_Instructions for the task:_
The required output is the exact run of lines from the one bearing "Expand more details for Leicester City" through the final line of the listing below, with the pictures removed.

*** Records shown Section Begins ***

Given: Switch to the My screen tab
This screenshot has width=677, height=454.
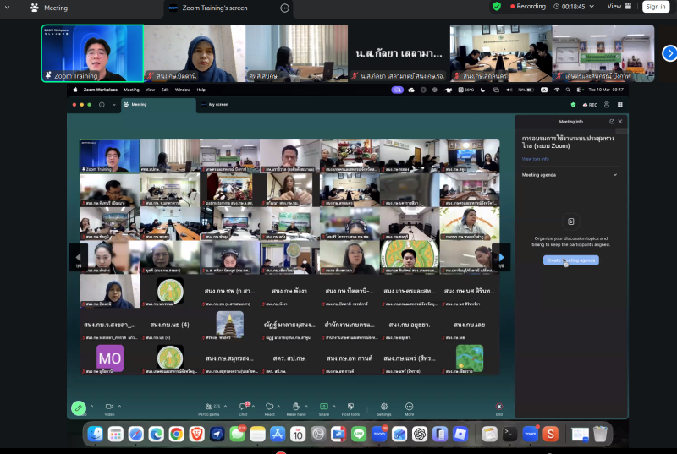Looking at the screenshot, I should 218,105.
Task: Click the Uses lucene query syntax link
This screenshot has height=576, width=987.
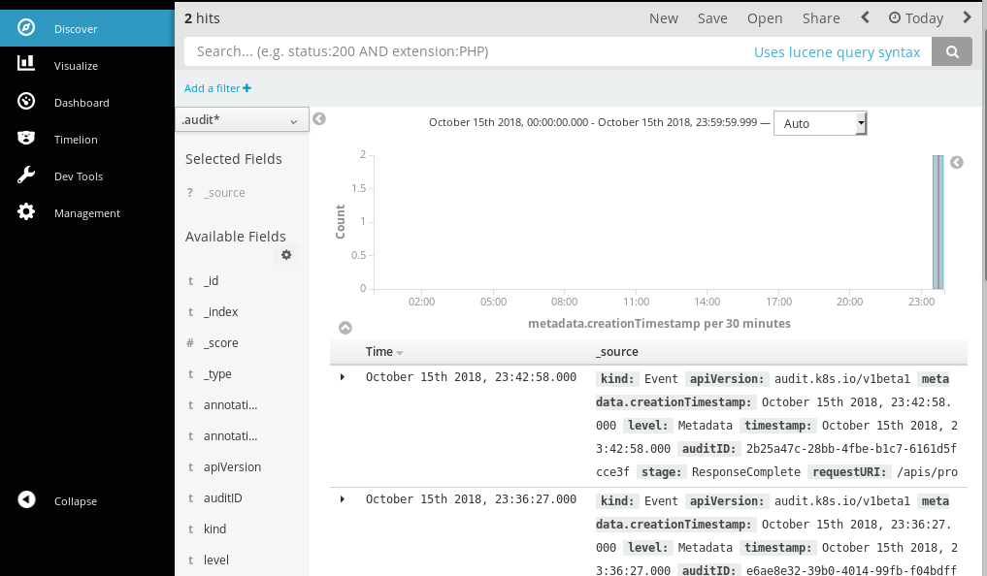Action: pos(837,51)
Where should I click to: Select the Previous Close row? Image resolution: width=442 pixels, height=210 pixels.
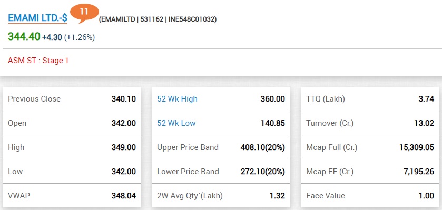72,99
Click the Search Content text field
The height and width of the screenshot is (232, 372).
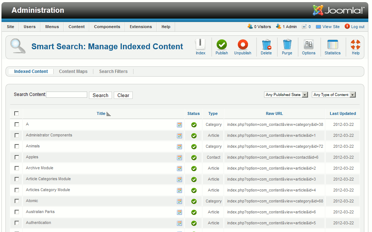[x=67, y=95]
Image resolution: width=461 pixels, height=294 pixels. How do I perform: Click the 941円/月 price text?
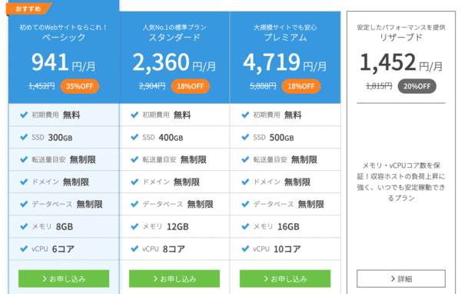(64, 62)
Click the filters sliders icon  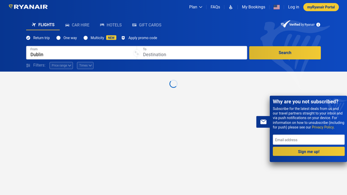click(28, 66)
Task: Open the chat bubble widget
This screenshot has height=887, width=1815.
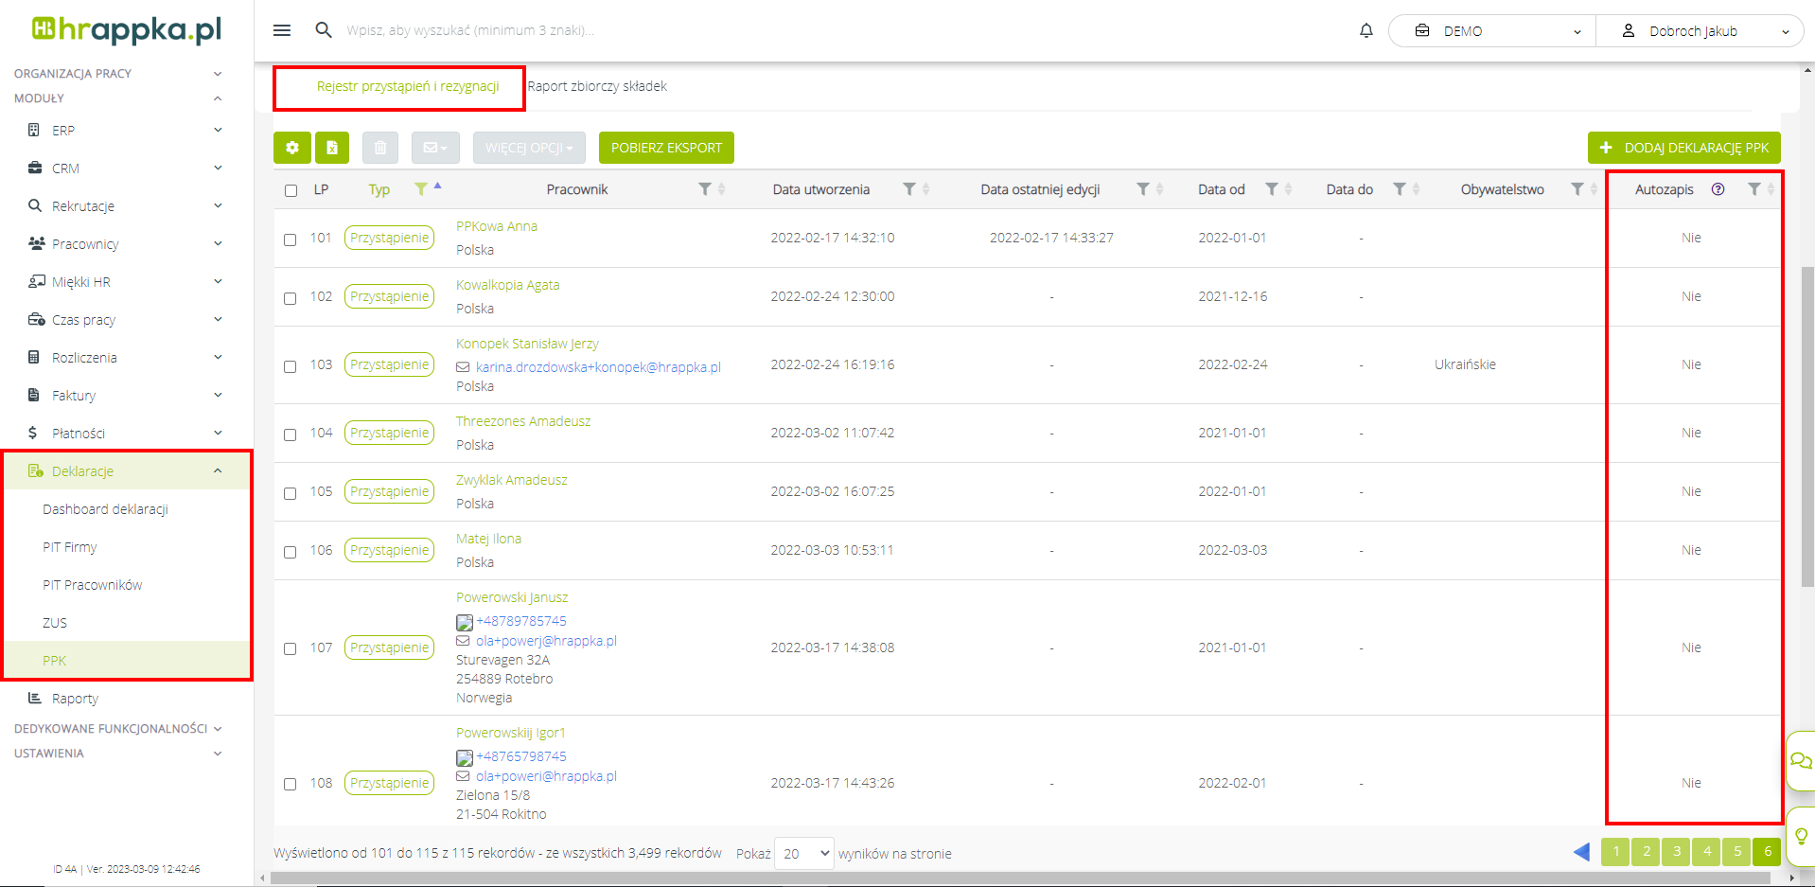Action: click(1800, 760)
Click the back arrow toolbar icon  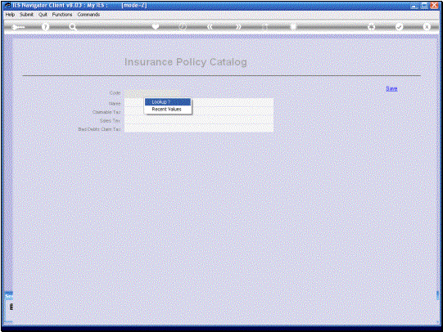(18, 27)
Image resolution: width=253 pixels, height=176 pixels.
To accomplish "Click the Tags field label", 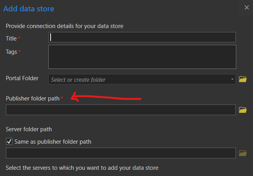I will point(11,51).
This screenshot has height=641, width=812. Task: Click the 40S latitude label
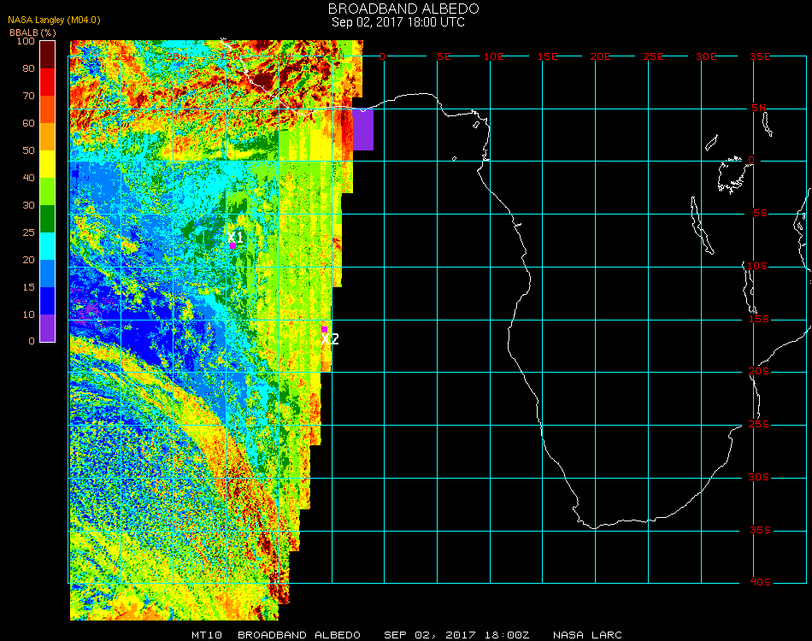760,582
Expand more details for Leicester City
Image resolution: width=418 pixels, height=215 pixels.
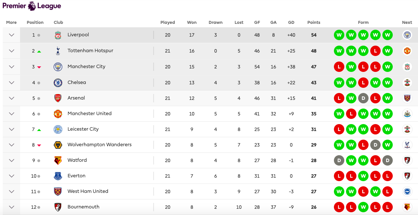tap(11, 129)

*** Records shown Section Ends ***

_Answer for this exercise:_
Expand more details for Leicester City
Image resolution: width=418 pixels, height=215 pixels.
tap(11, 129)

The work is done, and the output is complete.